## Brano di partenza
-- -- --
Quale che sia il presupposto, il risultato è unico, e cioè la delegittimazione delle rivendicazioni popolari. Chi si batte per la difesa del proprio territorio diventa un «intruso» nel dibattito politico e civico, uno che rifiuta di stare alle regole, e che pertanto va squalificato, messo fuori gioco, ridotto al silenzio, ignorato. In poche parole, rappresenta un’anomalia nociva ed insidiosa, da stigmatizzare e arginare prima che possa contaminare la parte «sana» della società, che viene definita «maggioranza silenziosa».
È interessante notare come in questi scenari le istituzioni, anziché assolvere ai loro compiti di rappresentanza, si propongano come attori principali e protagonisti dei conflitti. La politica non funziona più come spazio di mediazione in cui vengono assunte e recepite le istanze dei cittadini. Al contrario, le varie forze politiche tentano di assorbire le posizioni che emergono dalle proteste, addomesticandole per ridurle a un silenzio che possa permettere al potere costituito di fare il proprio corso. I numerosi tentativi di cooptazione e di assimilazione denunciano il tentativo da parte delle istituzioni di aggiudicarsi, oltre al monopolio del potere e degli spazi decisionali, anche un certo grado di controllo, per non dire monopolio, delle proteste.
-- -- --
## Dati forniti
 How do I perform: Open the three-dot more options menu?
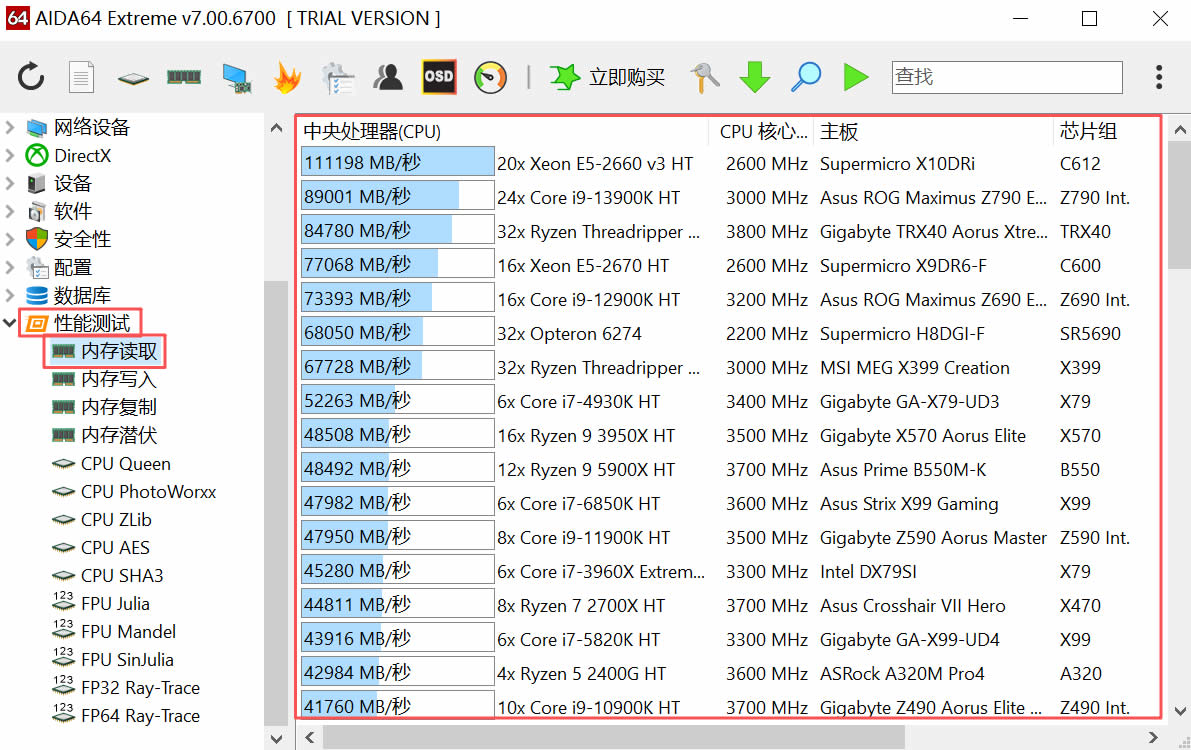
-- -- --
## Consegna
Nel brano sulle proteste territoriali, con quale espressione viene definita la parte «sana» della società?

## Risposta completa
Con l'espressione «maggioranza silenziosa».